What is hive, Is it a database? [closed]

2019-02-02 21:51发布

问题:

I just started exploring Hive. It has all the structures similar to an RDBMS like tables, joins, partitions.. what i understand is Hive still uses HDFS for storage and it is an SQL abstraction of HDFS. From this I am not sure weather Hive itself is a database solution like HBase, Cassnadra.. or simply it is a query system on top of HDFS. I don't think it is simply a query language because it a having tables, joins and partitions..

回答1:

Hive is a data warehousing package/infrastructure built on top of Hadoop.It provides an SQL dialect, called Hive Query Language(HQL) for querying data stored in a Hadoop cluster.HQL is the Hive query language. Like all SQL dialects in widespread use, it doesn’t fully conform to any particular revision of the ANSI SQL standard. It is perhaps closest to MySQL’s dialect, but with significant differences. Hive offers no support for rowlevel inserts, updates, and deletes.

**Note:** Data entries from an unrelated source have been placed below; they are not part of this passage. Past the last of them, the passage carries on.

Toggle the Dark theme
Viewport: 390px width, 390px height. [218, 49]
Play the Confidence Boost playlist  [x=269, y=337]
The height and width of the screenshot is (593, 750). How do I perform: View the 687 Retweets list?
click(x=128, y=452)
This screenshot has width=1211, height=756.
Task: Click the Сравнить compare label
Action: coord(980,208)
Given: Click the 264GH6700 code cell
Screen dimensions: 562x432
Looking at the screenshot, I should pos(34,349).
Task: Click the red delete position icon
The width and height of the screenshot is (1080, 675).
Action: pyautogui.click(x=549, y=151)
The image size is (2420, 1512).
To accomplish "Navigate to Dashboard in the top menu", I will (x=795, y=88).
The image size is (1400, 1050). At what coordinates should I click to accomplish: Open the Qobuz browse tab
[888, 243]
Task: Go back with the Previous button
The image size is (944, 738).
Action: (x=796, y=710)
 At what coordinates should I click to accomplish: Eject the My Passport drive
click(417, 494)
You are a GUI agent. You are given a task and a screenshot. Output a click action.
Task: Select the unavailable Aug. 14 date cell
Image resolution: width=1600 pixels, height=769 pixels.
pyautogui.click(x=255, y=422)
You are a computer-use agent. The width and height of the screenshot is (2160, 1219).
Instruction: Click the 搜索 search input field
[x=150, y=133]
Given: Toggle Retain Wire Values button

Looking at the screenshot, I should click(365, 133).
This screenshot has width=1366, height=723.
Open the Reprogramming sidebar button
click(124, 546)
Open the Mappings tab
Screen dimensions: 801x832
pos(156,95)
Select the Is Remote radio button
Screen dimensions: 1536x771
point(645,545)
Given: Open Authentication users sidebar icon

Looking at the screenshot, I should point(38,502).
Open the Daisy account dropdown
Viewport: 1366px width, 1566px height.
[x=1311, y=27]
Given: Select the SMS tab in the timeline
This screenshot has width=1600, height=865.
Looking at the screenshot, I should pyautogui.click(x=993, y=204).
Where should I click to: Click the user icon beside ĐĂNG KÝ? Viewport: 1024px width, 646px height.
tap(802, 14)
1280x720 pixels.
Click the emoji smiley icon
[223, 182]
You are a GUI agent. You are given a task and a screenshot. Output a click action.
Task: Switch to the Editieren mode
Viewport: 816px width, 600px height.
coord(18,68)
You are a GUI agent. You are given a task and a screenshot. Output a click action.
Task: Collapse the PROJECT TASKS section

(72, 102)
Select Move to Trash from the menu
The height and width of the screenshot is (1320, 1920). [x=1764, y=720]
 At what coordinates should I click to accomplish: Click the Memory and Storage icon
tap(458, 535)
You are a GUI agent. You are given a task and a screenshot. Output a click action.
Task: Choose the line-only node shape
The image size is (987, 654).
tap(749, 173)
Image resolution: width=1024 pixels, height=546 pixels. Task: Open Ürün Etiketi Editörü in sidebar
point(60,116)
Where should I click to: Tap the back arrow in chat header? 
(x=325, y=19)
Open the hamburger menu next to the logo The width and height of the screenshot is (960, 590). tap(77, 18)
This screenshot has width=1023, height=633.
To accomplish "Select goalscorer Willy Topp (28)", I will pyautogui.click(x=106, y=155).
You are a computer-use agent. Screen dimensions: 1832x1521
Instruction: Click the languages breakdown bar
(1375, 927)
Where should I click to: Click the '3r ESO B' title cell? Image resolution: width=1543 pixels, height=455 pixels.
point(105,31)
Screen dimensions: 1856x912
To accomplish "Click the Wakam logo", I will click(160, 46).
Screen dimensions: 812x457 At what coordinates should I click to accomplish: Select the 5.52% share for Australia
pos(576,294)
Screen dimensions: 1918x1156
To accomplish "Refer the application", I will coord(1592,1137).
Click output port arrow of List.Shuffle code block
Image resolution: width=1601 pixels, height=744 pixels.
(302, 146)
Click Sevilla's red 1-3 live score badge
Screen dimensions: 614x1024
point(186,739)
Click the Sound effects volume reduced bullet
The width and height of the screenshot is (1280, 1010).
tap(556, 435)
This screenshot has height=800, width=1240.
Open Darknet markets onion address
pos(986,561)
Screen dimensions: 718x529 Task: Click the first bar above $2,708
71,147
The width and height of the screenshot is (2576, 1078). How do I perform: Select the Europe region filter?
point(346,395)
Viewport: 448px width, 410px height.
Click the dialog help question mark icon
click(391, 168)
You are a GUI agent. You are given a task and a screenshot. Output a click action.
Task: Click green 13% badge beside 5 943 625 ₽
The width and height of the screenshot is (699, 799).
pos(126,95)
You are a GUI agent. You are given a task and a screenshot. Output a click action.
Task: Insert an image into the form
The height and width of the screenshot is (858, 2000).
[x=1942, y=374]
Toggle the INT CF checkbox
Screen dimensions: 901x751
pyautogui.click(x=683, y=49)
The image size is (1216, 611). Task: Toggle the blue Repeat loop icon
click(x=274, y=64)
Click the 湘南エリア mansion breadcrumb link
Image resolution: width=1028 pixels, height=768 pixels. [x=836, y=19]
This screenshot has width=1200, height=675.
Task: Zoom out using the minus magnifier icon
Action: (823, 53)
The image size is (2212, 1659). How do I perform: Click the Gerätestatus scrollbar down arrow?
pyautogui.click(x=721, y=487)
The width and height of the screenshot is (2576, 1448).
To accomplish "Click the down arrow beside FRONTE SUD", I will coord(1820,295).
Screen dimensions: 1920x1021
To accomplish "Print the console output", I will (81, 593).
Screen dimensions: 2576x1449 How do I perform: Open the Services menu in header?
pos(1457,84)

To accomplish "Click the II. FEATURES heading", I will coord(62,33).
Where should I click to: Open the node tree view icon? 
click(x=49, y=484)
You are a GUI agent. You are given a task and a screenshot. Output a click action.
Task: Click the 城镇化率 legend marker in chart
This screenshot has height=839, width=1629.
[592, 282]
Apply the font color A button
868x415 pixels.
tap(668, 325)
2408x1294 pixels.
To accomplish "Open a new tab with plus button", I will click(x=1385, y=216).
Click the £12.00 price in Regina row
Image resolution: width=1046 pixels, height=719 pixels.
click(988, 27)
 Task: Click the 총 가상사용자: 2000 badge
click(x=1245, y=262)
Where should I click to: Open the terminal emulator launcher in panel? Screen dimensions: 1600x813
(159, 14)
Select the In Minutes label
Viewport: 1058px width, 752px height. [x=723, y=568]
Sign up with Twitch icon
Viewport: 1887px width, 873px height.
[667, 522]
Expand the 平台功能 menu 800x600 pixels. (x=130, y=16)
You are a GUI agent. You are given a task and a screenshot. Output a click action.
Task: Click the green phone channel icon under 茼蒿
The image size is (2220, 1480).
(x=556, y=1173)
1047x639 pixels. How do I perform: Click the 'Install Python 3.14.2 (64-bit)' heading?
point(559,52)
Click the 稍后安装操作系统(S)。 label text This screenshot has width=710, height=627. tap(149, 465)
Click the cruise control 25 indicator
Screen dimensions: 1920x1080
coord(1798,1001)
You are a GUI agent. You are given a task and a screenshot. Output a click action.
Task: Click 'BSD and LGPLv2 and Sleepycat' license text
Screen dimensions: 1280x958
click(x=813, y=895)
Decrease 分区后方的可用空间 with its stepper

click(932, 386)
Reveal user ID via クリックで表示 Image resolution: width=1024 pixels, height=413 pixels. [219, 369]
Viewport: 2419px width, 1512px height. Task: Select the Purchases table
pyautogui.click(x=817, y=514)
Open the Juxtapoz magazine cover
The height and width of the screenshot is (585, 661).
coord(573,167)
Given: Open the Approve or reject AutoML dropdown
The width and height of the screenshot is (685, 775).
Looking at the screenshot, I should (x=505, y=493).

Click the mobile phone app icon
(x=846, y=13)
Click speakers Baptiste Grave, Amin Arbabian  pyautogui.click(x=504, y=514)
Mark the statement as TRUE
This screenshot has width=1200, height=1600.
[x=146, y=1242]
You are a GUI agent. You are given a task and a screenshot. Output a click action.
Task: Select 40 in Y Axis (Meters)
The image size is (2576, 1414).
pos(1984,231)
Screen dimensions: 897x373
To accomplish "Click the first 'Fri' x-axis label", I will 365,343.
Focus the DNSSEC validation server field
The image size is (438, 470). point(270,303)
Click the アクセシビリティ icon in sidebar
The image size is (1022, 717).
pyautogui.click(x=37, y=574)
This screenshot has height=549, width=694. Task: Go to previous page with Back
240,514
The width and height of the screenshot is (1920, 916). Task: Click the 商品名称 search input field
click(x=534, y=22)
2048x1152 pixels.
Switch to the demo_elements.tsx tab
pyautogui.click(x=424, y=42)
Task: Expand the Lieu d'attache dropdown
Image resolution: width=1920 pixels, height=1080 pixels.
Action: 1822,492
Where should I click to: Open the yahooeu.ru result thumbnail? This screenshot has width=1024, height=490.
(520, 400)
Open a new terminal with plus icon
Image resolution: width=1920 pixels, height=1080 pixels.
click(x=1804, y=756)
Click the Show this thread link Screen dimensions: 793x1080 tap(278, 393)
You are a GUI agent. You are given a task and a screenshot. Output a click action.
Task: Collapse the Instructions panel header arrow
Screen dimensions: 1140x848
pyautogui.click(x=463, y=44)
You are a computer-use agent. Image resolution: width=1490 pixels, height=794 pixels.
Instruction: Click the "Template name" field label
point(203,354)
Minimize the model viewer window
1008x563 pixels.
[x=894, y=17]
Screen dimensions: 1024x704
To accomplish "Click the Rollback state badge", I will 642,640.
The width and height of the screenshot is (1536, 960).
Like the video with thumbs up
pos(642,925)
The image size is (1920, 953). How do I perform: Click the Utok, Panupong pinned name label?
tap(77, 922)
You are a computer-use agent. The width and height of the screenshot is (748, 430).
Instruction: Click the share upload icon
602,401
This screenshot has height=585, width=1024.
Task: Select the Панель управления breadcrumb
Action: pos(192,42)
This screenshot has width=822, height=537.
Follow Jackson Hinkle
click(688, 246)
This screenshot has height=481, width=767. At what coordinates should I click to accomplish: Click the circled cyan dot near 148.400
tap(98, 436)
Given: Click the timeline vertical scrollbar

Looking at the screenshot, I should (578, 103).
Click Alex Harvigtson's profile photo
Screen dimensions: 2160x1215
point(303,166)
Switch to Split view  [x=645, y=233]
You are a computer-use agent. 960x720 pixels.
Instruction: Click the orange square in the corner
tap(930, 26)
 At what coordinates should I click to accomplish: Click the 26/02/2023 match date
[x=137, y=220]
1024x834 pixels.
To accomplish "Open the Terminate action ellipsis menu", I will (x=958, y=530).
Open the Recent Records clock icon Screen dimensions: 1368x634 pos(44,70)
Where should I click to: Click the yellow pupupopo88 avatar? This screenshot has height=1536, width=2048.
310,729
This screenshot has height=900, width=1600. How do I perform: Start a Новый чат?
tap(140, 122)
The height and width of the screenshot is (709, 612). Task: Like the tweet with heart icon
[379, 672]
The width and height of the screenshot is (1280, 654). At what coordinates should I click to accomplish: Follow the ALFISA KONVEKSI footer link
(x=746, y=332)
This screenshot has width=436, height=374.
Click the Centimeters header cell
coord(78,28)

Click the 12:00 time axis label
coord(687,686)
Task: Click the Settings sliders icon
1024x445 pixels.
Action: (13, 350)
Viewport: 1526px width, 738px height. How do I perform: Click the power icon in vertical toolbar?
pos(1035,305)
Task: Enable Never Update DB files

Hive doesn’t support transactions.So we can't compare it with RDBMS. Hive adds extensions to provide better performance in the context of Hadoop and to integrate with custom extensions and even external programs. It is well suited for batch processing data like: Log processing, Text mining, Document indexing, Customer-facing business intelligence, Predictive modeling, hypothesis testing etc.

Hive is not designed for online transaction processing and does not offer real-time queries.